▸ Passage
********
Sorry it has taken me so long to type this post and say a big thank you for all your lovely well wishes – reading them has been a much needed source of comfort at the moment. I cannot tell you much more, but tomorrow I see my GP, though I suspect she may not have my results yet so I am no further forward.
The last two months have been a bit of a blur with more than a dash of frustration thrown in. The wheels of the NHS are grinding slowly in our region with many instances of my receiving conflicting letters, messages and advice which do not help the situation – at some point I fear the disorganisation will come to a head which is a shame as the staff are obviously working hard but it seems a case of the left hand does not know what the right hand is doing.
********
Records

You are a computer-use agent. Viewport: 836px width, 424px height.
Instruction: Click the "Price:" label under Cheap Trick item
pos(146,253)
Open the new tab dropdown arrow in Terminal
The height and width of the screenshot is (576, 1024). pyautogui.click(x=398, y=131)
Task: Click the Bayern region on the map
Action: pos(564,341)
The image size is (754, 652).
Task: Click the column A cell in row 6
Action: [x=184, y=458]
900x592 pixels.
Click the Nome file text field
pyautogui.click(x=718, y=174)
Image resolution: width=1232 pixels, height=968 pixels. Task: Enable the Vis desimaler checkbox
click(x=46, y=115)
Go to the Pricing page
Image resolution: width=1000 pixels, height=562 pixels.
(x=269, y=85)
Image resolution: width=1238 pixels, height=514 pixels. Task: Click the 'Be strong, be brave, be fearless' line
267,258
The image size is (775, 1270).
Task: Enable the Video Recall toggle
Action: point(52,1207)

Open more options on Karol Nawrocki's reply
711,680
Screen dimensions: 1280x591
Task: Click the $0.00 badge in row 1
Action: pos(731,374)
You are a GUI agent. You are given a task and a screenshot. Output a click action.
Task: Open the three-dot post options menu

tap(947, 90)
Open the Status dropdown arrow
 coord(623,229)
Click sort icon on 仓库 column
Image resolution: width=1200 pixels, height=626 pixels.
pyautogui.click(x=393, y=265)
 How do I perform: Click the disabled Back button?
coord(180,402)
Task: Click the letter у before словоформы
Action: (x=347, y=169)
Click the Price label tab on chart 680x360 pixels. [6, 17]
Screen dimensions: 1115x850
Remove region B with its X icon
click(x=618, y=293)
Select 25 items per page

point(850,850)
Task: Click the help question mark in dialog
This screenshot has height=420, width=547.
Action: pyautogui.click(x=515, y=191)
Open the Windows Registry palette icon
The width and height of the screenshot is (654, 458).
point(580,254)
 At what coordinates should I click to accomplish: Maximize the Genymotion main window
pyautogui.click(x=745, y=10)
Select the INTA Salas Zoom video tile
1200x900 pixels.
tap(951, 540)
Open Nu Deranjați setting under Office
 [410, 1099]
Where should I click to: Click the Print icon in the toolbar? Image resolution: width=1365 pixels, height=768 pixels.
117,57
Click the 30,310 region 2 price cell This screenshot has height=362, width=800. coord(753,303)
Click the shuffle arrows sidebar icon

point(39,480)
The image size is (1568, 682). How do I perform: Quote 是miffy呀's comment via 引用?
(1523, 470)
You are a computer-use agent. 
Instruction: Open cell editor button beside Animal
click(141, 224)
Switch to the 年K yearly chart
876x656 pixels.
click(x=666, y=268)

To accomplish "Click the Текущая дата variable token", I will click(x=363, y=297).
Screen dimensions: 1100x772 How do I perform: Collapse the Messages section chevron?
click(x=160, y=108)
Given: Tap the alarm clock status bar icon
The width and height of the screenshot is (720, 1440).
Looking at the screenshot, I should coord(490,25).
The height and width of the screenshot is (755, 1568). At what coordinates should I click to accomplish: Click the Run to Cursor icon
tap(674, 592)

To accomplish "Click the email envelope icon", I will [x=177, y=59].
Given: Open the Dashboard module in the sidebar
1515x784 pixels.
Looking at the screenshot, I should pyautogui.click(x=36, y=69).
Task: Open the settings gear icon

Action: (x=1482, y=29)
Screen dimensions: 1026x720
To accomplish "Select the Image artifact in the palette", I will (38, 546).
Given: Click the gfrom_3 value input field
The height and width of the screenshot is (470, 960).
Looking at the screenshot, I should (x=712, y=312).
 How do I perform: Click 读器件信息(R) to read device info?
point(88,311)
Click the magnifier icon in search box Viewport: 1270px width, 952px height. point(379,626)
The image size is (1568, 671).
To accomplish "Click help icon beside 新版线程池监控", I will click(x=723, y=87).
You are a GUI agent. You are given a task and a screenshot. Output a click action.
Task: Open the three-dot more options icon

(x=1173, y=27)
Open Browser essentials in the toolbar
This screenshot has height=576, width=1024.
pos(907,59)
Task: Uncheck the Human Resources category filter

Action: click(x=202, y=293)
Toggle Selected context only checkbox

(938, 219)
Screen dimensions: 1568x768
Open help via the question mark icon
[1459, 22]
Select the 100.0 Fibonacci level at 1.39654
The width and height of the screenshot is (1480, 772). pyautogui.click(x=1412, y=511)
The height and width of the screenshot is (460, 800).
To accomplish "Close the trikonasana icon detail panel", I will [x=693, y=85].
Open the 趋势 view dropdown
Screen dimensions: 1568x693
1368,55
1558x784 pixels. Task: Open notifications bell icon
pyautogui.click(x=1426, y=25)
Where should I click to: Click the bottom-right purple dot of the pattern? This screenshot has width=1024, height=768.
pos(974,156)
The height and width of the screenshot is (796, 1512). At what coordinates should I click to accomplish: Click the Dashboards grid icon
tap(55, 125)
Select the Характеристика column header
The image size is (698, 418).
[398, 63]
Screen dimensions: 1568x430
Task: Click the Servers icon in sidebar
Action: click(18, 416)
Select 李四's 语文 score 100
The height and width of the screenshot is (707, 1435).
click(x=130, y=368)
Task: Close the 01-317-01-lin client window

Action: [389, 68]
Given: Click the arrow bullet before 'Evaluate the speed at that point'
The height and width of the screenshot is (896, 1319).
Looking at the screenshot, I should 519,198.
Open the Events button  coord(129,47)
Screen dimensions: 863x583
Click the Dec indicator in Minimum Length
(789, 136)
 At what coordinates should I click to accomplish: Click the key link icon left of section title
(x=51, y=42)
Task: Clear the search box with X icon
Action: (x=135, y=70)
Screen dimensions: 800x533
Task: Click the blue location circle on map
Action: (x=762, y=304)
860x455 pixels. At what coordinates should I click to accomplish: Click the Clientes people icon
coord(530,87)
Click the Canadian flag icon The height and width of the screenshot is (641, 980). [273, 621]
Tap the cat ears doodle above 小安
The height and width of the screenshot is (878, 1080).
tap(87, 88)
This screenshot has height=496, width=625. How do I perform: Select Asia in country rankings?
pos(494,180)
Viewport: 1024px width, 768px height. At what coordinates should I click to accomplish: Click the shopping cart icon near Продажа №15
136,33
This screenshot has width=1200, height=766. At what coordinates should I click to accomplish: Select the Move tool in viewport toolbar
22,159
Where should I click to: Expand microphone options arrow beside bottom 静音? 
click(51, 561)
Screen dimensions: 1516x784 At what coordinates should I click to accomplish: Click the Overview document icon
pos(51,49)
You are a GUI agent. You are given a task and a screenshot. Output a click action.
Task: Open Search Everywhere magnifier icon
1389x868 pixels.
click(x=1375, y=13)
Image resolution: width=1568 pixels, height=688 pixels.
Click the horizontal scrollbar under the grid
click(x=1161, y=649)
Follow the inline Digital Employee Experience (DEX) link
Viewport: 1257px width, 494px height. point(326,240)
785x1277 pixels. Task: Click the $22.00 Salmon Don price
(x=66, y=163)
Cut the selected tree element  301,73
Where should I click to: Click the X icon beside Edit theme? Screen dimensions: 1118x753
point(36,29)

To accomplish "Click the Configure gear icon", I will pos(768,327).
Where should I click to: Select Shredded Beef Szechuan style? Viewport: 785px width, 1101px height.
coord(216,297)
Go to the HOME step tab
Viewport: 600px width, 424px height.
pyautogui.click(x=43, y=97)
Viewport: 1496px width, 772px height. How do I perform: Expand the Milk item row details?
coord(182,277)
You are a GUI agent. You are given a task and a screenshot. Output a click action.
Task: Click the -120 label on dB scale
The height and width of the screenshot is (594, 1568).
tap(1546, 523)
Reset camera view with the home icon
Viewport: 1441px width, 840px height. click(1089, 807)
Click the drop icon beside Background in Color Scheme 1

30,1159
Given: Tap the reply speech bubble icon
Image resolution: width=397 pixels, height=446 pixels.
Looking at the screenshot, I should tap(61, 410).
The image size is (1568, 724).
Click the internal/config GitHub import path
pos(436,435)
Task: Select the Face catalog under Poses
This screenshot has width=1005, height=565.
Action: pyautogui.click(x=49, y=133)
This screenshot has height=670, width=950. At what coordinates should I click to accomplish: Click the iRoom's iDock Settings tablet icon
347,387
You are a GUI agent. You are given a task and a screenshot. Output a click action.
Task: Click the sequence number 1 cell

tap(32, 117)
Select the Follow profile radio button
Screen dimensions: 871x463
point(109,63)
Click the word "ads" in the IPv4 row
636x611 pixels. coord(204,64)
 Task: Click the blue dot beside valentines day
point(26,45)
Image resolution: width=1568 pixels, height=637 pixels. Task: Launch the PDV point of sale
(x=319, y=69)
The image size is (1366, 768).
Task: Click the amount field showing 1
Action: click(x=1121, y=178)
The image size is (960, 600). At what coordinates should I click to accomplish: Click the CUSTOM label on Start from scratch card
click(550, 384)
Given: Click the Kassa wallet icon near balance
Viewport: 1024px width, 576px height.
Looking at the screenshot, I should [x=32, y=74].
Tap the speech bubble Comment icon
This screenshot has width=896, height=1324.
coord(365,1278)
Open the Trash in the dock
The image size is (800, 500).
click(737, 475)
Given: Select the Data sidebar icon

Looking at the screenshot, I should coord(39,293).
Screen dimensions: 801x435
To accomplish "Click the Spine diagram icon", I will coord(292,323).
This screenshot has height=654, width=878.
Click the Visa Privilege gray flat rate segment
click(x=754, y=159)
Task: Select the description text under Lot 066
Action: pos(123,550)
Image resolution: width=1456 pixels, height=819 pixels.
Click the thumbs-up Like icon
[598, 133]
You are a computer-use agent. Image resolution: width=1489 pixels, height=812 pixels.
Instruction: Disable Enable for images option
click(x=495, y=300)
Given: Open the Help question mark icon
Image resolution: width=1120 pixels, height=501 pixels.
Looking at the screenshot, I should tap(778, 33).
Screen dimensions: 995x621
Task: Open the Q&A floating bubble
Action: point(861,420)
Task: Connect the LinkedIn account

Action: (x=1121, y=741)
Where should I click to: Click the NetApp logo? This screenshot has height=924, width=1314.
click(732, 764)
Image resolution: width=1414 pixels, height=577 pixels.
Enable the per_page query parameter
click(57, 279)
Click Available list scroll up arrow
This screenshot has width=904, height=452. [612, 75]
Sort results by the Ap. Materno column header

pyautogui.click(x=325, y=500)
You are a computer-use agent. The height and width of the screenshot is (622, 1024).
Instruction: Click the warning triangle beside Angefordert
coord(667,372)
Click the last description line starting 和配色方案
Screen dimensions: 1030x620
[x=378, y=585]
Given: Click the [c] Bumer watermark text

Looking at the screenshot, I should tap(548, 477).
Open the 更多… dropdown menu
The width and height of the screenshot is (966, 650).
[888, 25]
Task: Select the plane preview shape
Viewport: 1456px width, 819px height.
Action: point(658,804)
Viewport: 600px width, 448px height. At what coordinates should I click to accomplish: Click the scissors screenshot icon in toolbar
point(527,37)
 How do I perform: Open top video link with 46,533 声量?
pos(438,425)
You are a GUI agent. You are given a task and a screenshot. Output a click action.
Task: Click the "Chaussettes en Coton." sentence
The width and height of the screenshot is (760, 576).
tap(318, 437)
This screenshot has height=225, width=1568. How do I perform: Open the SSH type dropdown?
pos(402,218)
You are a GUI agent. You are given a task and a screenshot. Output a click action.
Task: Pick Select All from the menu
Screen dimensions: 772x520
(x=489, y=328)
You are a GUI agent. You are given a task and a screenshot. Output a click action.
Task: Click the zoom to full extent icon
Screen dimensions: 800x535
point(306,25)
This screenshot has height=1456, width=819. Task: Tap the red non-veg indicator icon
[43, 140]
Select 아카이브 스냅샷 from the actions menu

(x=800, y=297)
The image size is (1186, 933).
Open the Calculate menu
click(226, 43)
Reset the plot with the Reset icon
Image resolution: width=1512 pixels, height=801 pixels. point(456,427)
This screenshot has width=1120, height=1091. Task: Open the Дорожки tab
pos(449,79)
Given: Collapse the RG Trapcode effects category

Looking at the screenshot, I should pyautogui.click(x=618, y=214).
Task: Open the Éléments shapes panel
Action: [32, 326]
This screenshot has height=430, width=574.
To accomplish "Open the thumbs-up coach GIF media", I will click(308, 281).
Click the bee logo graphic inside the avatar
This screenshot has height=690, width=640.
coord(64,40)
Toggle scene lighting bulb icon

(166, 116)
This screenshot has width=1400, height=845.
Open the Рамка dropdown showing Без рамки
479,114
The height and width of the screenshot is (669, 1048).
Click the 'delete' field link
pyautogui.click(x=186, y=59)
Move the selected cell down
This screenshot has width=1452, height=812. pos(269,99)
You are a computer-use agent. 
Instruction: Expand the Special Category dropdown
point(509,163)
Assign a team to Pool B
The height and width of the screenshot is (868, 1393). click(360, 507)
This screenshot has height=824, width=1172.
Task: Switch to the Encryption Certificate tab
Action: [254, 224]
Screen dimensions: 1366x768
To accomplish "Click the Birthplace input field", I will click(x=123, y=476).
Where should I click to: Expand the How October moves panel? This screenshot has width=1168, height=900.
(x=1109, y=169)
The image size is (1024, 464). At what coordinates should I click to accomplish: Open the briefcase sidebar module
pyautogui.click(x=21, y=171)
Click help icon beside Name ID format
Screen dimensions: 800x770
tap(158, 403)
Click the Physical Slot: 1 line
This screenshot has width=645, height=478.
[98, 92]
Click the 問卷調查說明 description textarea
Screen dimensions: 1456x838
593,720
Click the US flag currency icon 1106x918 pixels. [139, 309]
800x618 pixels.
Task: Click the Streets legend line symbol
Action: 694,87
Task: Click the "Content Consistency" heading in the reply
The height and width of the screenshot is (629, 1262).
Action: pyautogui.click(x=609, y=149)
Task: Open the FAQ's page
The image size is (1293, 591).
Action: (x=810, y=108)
********
▸ What you will do
A – From the post above the records, echo the passage starting with "Sorry it has" and going on through "no further forward.".
B – In the post above the records, which kinds of communication does the writer say came in conflicting form? List them all.
C – Check each statement against the post above the records and answer yes or no, quoting the words that decide it: (i) The writer sees the GP tomorrow. (ii) The writer says the staff are not working hard. (iii) The post describes the last two months as calm.

▸ Solved problems
A –
Sorry it has taken me so long to type this post and say a big thank you for all your lovely well wishes – reading them has been a much needed source of comfort at the moment. I cannot tell you much more, but tomorrow I see my GP, though I suspect she may not have my results yet so I am no further forward.

B – Letters, messages, advice

C –
(i) Yes: "tomorrow I see my GP"
(ii) No: "the staff are obviously working hard"
(iii) No: "a bit of a blur with more than a dash of frustration thrown in"